The Reason Foundation released a new video, titled Great Moments in Unintended Consequences. The storyline features three examples of government policy which sounded like great ideas when they were proposed, but ended up going horribly wrong.
- Dumping old tires, which were piling up in landfills, off the cost of Florida seemed like a good idea in 1972. The tires were expected to create an artificial reef for marine life, but instead ended up destroying the natural coral nearby, rolling and bouncing uncontrollably on the ocean floor, in addition to releasing toxins into the water.
- Corn ethanol subsidies were touted as green fuel of the future, being cheaper and cleaner than oil, and renewable (!), helping America reduce its dependence on foreign oil. The unintended consequences of subsidizing and mandating the use of ethanol are soil erosion, widespread deforestation, rising food and gas prices, increased water consumption, higher greenhouse gas emissions, and a $7 billion price tag for taxpayers.
- The Obamacare mandate requiring health insurance companies that offer child-only policies to accept all children, regardless of pre-existing medical conditions, has led insurance companies to completely stop offering child-only policies.

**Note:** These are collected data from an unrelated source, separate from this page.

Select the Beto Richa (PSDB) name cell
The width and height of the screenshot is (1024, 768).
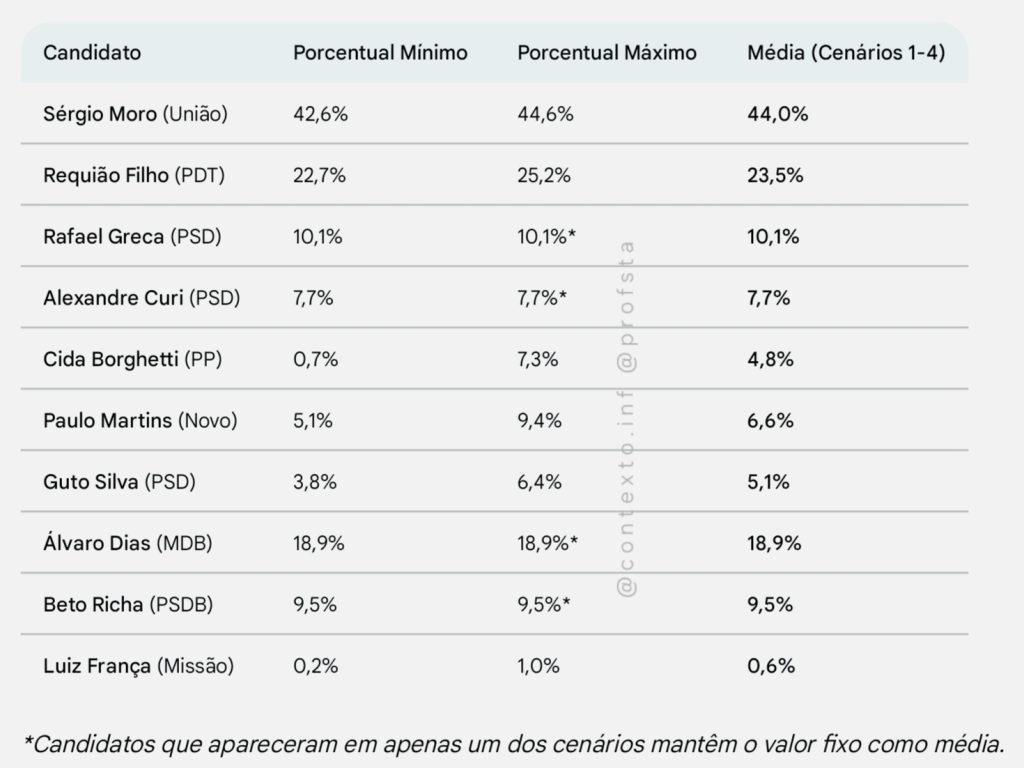click(x=128, y=605)
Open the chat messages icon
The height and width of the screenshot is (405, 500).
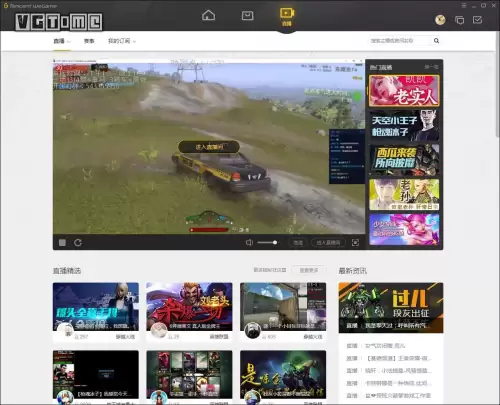459,20
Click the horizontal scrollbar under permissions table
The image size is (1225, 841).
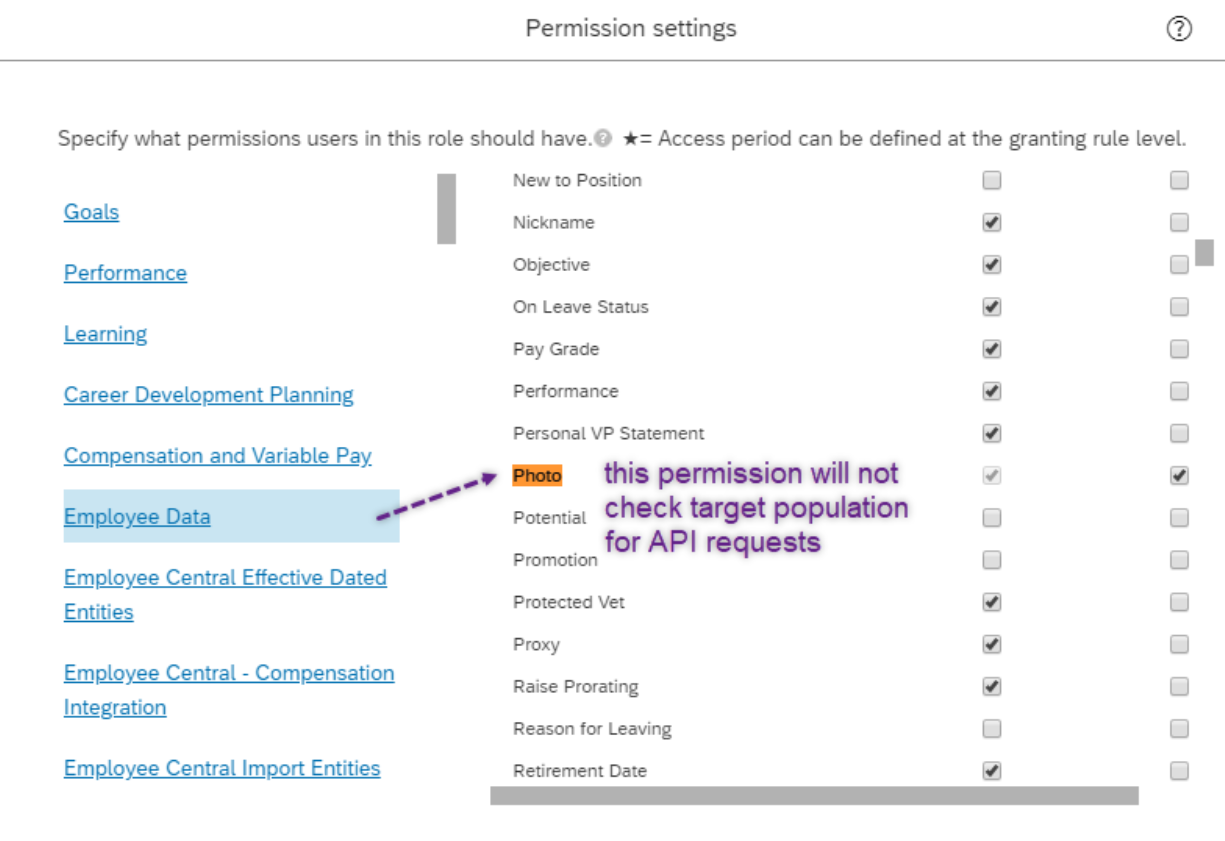(x=814, y=795)
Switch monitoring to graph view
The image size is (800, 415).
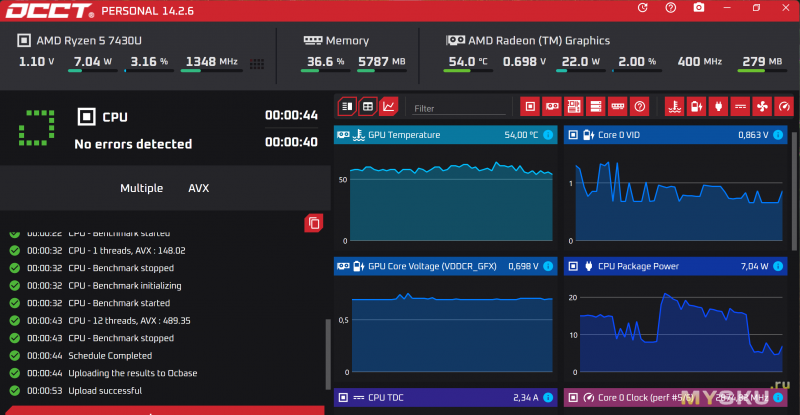(x=389, y=106)
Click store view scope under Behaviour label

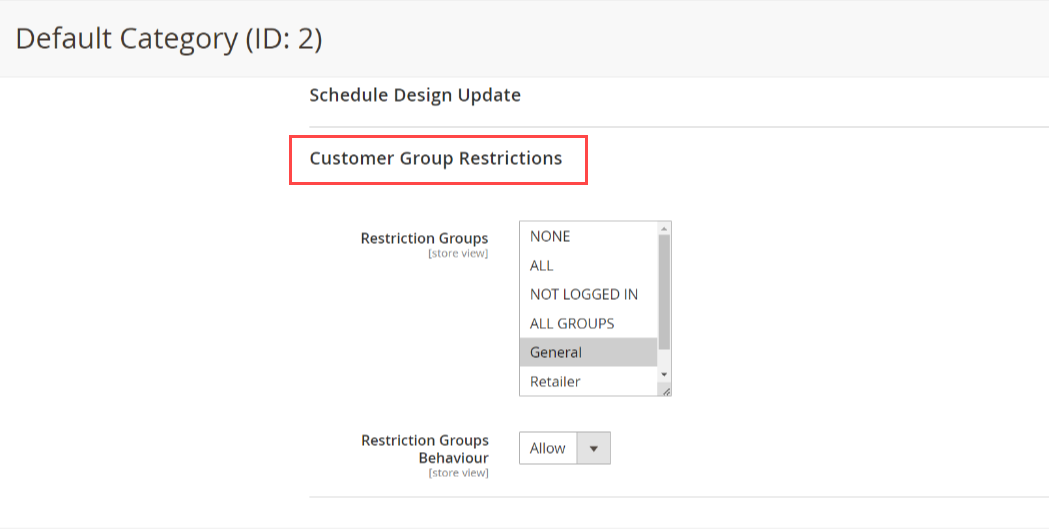[x=458, y=473]
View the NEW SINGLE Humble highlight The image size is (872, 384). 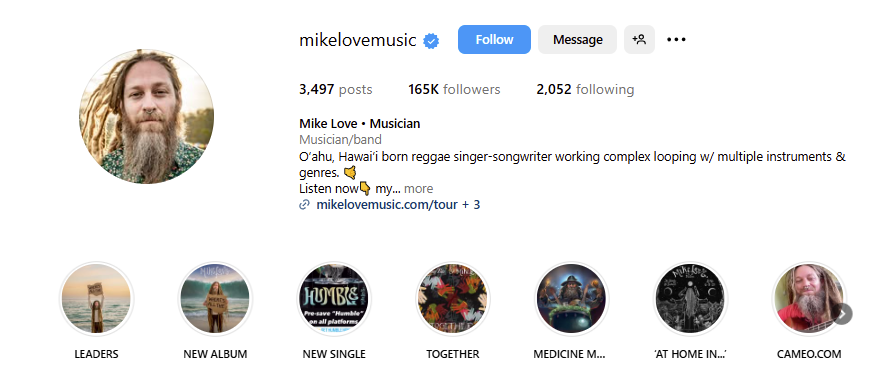[334, 299]
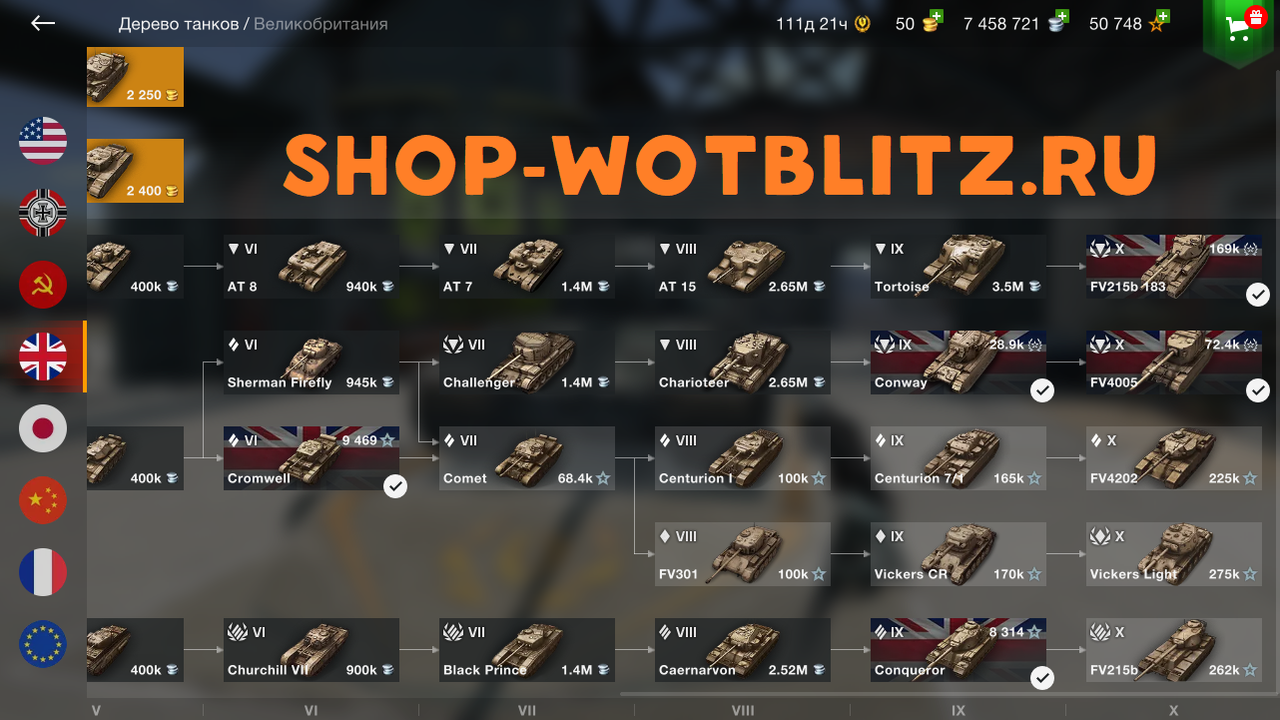1280x720 pixels.
Task: Click the horizontal scrollbar under the tech tree
Action: pos(940,693)
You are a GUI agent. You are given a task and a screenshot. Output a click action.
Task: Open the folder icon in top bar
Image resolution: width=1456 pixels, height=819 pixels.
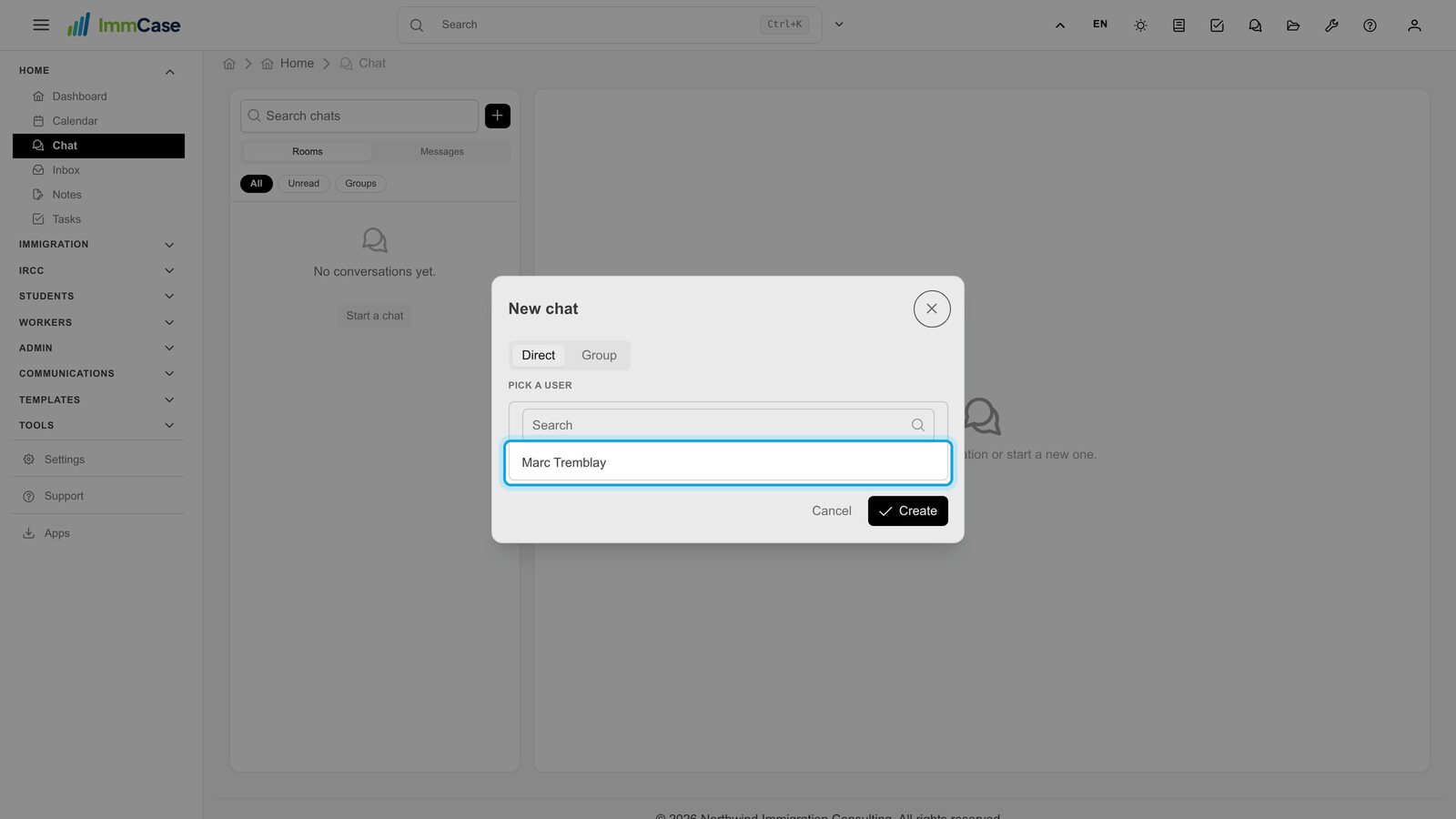point(1293,25)
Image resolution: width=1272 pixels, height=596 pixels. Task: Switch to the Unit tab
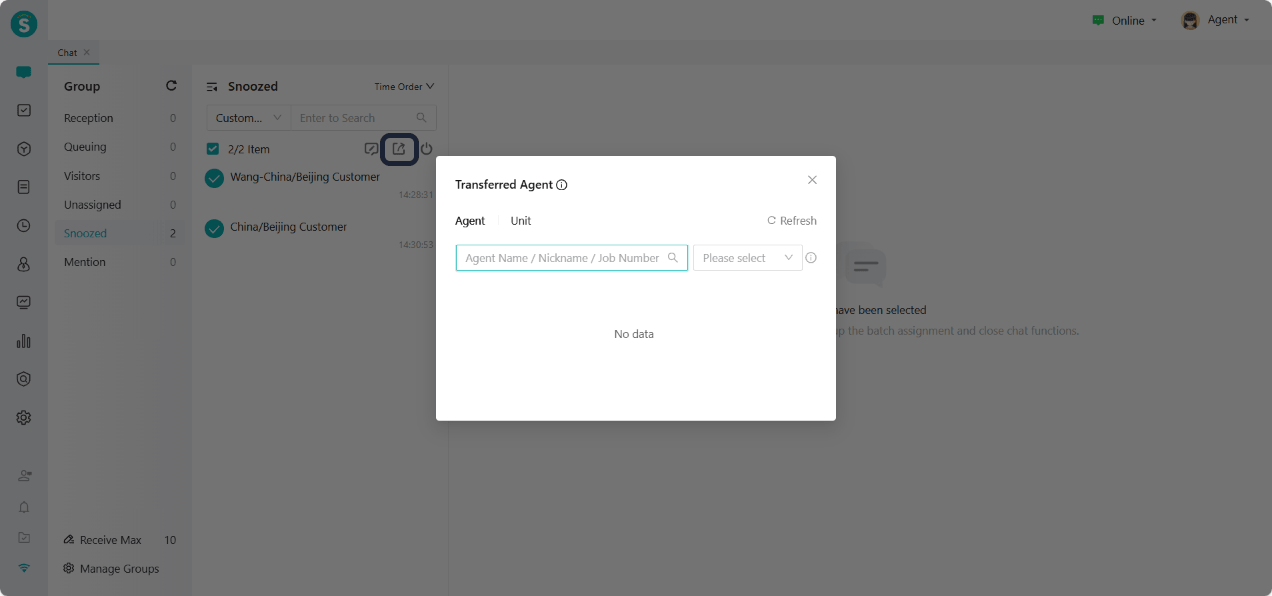(x=521, y=221)
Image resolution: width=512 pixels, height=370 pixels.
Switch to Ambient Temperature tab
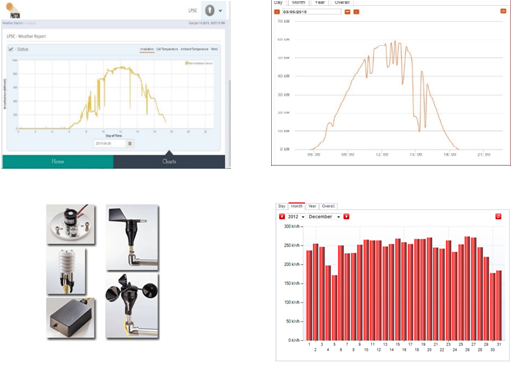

The adverse incentives created by this well-intentioned legislation would have caused many parents to hold-off on paying for health insurance until its needed. This would have raised premiums through the roof by creating a vicious cycle of more and more customer drop-outs, until the program would have gone bankrupt.
The law of unintended consequences describes the tendency of government action, which seeks to solve a perceived problem, to create more harmful effects than it sought to avoid in the first place.
People, in general, often fail to predict and account for the unintended consequences of their decisions. Within the realm of individual decision-making, mistakes serve as valuable lessons to reverse course and the harm is contained within a smaller, limited space. Within the political realm, the resulting harm from poorly thought-through policy decisions is much greater, because of the scope of centralized decision-making and the inertia (reluctance to change) that affects political processes.
Limited, Constitutional government, bound by the rule of law, which protects citizens from foreign and domestic threats, and otherwise leaves them free to pursue their own happiness, is the best solution to avoiding the widespread unintended consequences government policy decisions create. If only our representatives understood this, too!